Although the proposed method solves problems regarding TOD planning, there are several features to be improved and extended in the future. Overall, this study applies fixed-dimension cells for designing, allocates a pure land use category to each cell, and does not consider the mixed uses of buildings, which reduces the diversity of the realistic urban environment. Therefore, it would be significant to incorporate different land parcel shapes and mixed-use buildings into planning. Secondly, the alternative land use sketch maps from the proposed model are scattered and discrete, which creates problems in practical urban planning. Accordingly, critical spatial constraints will be introduced to the model.
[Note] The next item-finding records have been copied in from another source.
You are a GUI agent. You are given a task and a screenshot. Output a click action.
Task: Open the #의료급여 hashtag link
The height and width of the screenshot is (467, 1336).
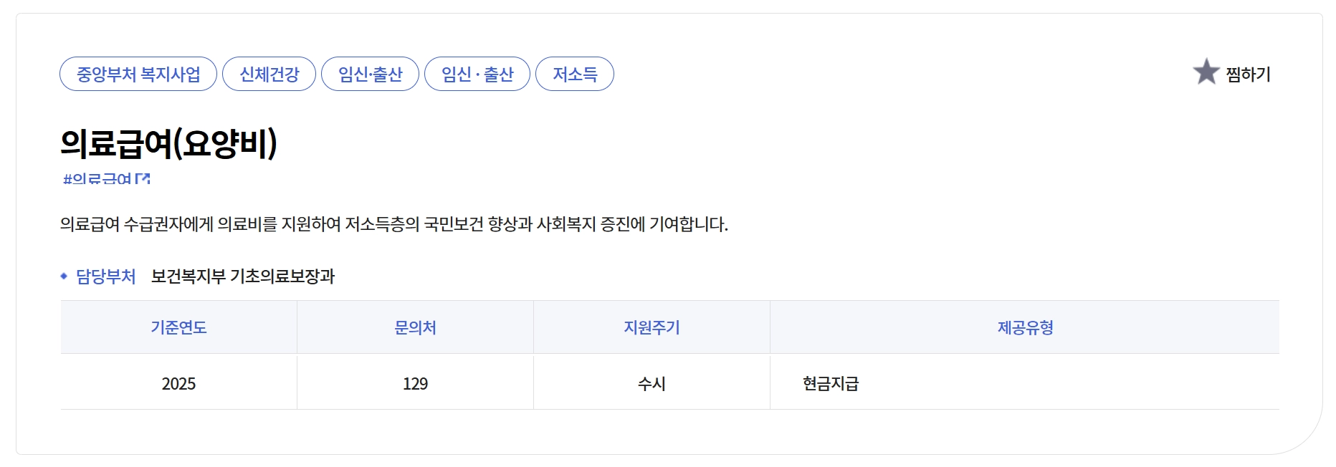pyautogui.click(x=99, y=177)
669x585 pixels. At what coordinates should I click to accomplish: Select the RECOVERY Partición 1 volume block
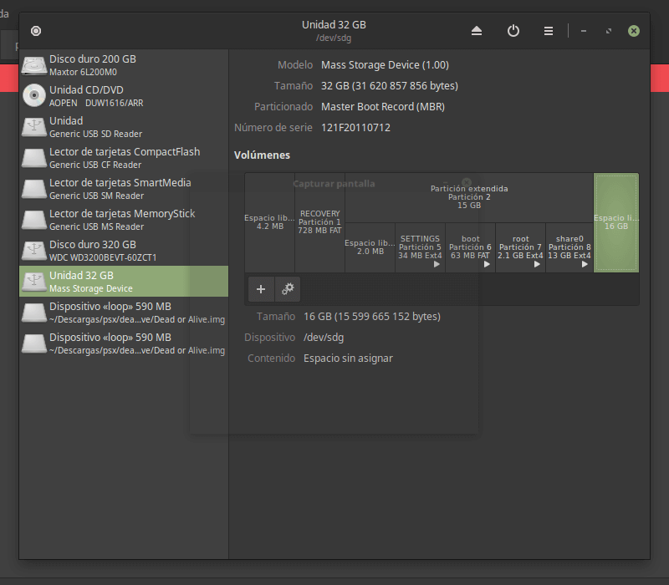[x=319, y=222]
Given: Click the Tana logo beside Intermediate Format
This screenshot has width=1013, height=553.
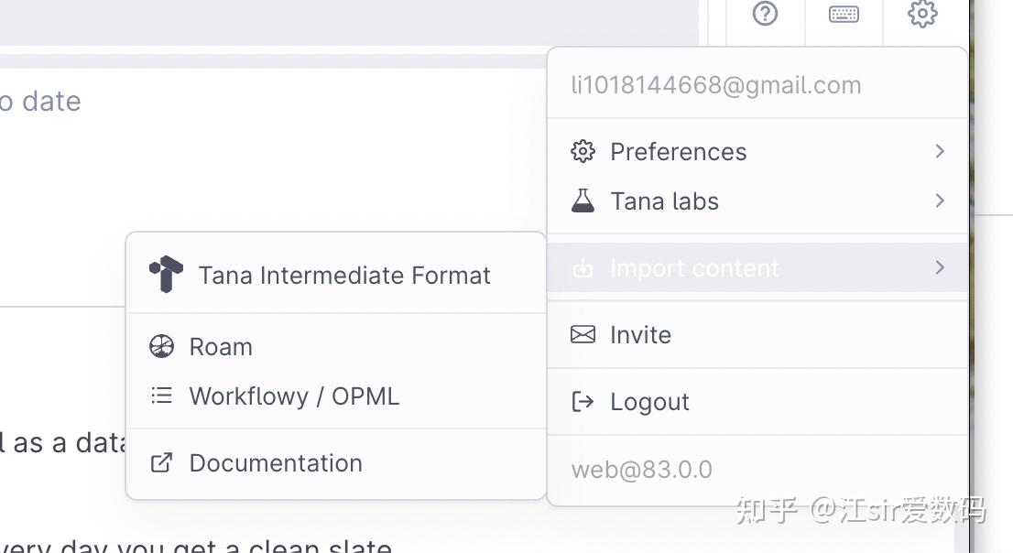Looking at the screenshot, I should click(164, 272).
Moreover, some objectives, such as environmental effects, are simplifications that construct relationships only with land use and do not consider other elements of the built environment; thus, combining with more factors that contribute to the objectives can be beneficial for improving the TOD planning model. The multiple factors change with the transformation of the land use, so more complicated dynamic models can be considered for planning as an extension of this study. Finally, it is difficult to practically measure the attraction of land use with empirical data, but mobile sensor data such as cellular signaling data offer the possibility of precisely estimating the distribution of passenger flow, which will be used in future works.